Assets in at least two jurisdictions
UBS sees this as a structural shift rather than merely a bout of temporary volatility. Family offices are no longer simply seeking to maximise returns. They are seeking to build structures capable of withstanding extreme or prolonged scenarios.
This approach is reflected in the geographical diversification of assets. The report states that 88% of family offices now hold investable assets in at least two different jurisdictions. More than a third even use three. UBS describes a rise in ‘multishoring’ strategies, which involve spreading assets, structures and operations across several countries in order to avoid excessive reliance on a single jurisdiction.
“For many wealthy families, holding assets across multiple jurisdictions is not just a way of maximising returns; it’s about resilience,” explains Michael Viana, Head of Wealth Transfer & Networks and Client Office at UBS. “Legal protection, asset security and access to opportunities matter more than tax considerations.”
Without explicitly mentioning Luxembourg, the report describes a trend towards the concentration of assets in ‘a small number of trusted global hubs’. This phrasing echoes the historical arguments put forward by the Luxembourg financial centre regarding regulatory stability, legal certainty and political neutrality.
Loss of confidence in the dollar
The report also reveals a significant shift regarding the dollar. UBS explains that 65% of family offices expect confidence in the greenback as a global reserve currency to decline over the next 12 months. By contrast, only 6% believe that confidence will increase.
Even more telling is the fact that 47% of family offices consider themselves to be overexposed to the US dollar. This is by far the currency for which the perception of overexposure is highest. At the same time, 29% say they have already reduced or are considering reducing their exposure to US dollar-denominated assets.

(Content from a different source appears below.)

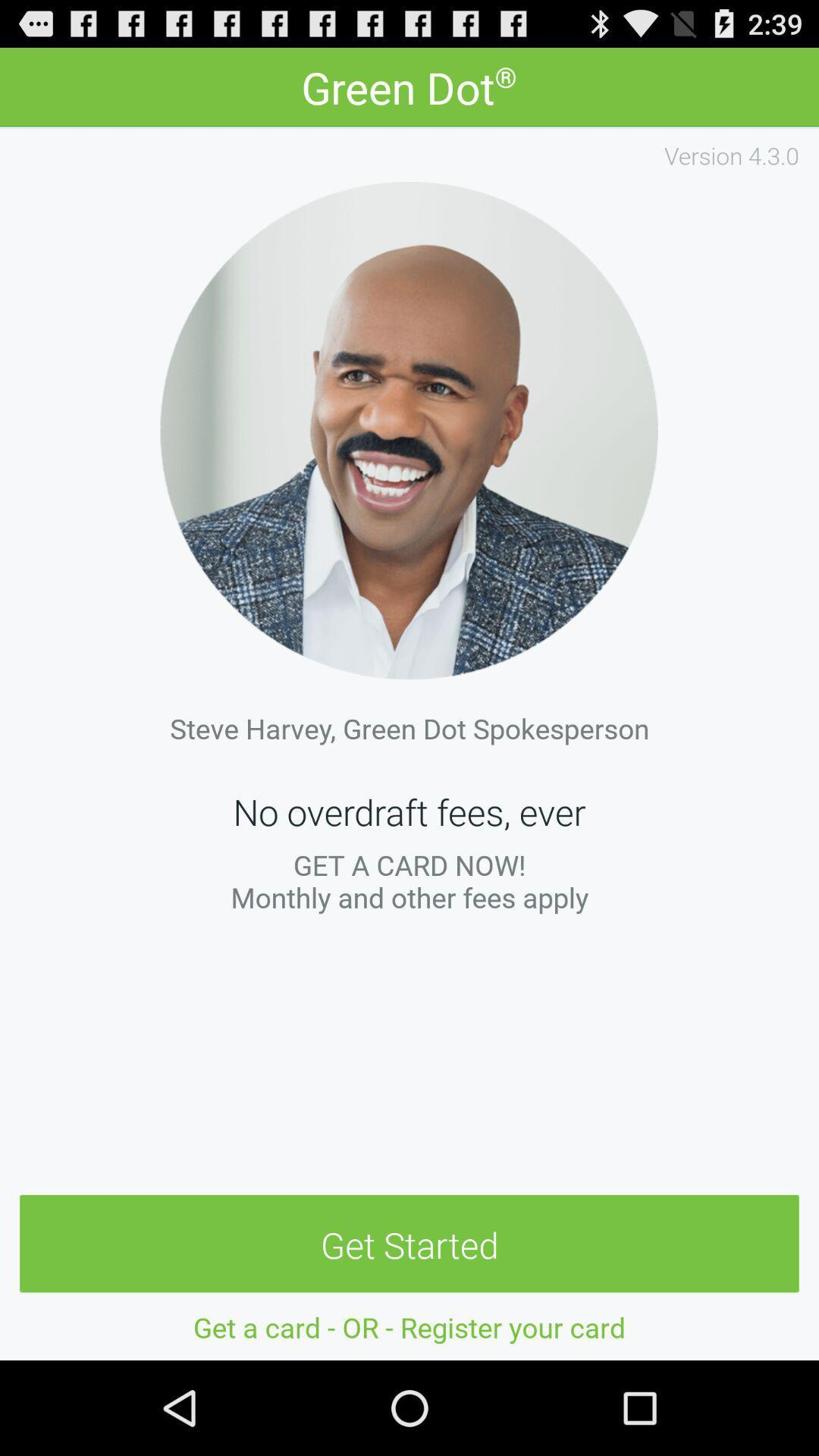  I want to click on the get started item, so click(410, 1244).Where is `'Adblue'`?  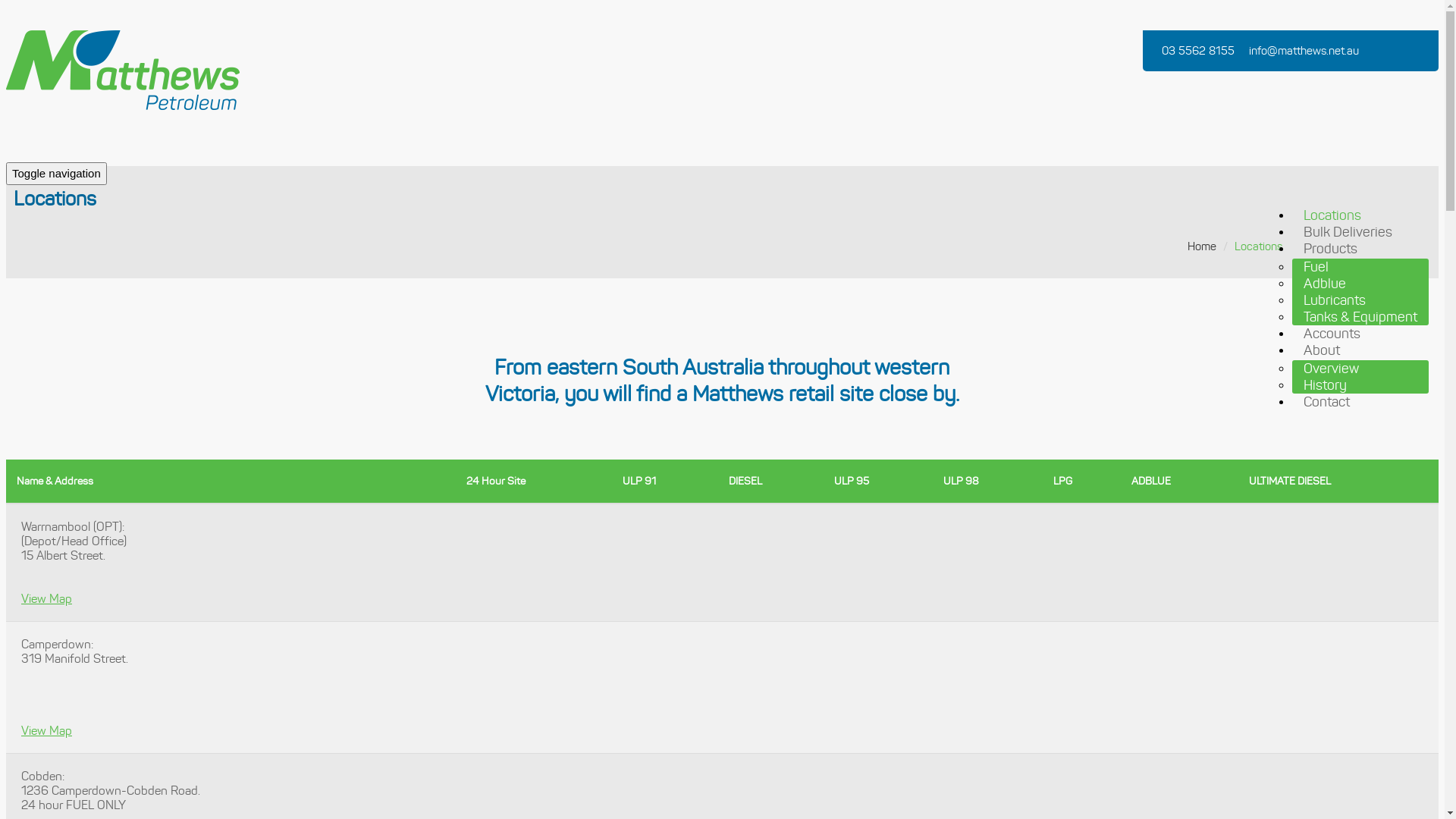
'Adblue' is located at coordinates (1291, 284).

The preferred alternatives are very clearly identified. The Swiss franc and the euro appear to be the most sought-after currencies for risk diversification. UBS also notes a rise in multi-currency strategies: 30% of family offices are increasing or planning to increase their currency diversification, whilst 21% now hold cash reserves in several different currencies.
These shifts also extend to asset allocation. For the first time since the survey began, 60% of family offices plan to adjust their strategic allocation over the next 12 months. UBS sees this as a major departure from the historical stability of these portfolios. Developed markets remain the core of allocations, with 29% of assets invested in developed market equities and 17% in developed market bonds. However, certain trends are particularly noticeable.
Property prices are falling, whilst gold prices are rising
Real estate is losing ground. Planned allocations are set to fall from 11% of portfolios in 2025 to 8% among family offices considering changes. Conversely, gold is gaining ground. Although it remains a modest component of overall allocations, UBS has observed an increase in planned positions, from 2% to 3% of portfolios.
“Gold plays a significant role in our diversification and in our efforts to reduce our exposure to the dollar,” explains a European executive interviewed in the report.
Infrastructure is also gaining in importance, as are certain sectors linked to artificial intelligence. UBS reports that 65% of family offices have already invested in AI-related themes. Data centres, specialist software and semiconductors are among the most sought-after sectors.
Flexibility and security
However, the report shows that the ultra-wealthy are not flocking en masse to the most speculative assets. Cryptocurrencies remain a niche investment. Only 24% of family offices report having exposure to digital assets, which is generally limited to around 1% of their portfolios.
Even the use of leverage is gradually declining. UBS points out that family offices now place greater emphasis on financial flexibility and protection against shocks than on the aggressive maximisation of returns. In other words, the prevailing logic is no longer one of pure optimisation. It is becoming one of robustness. And even though Luxembourg is never mentioned in the report’s 68 pages, it is hard not to see this quest for stability, legal diversification and institutional security as an implicit validation of several key arguments in favour of the Grand Duchy’s financial centre.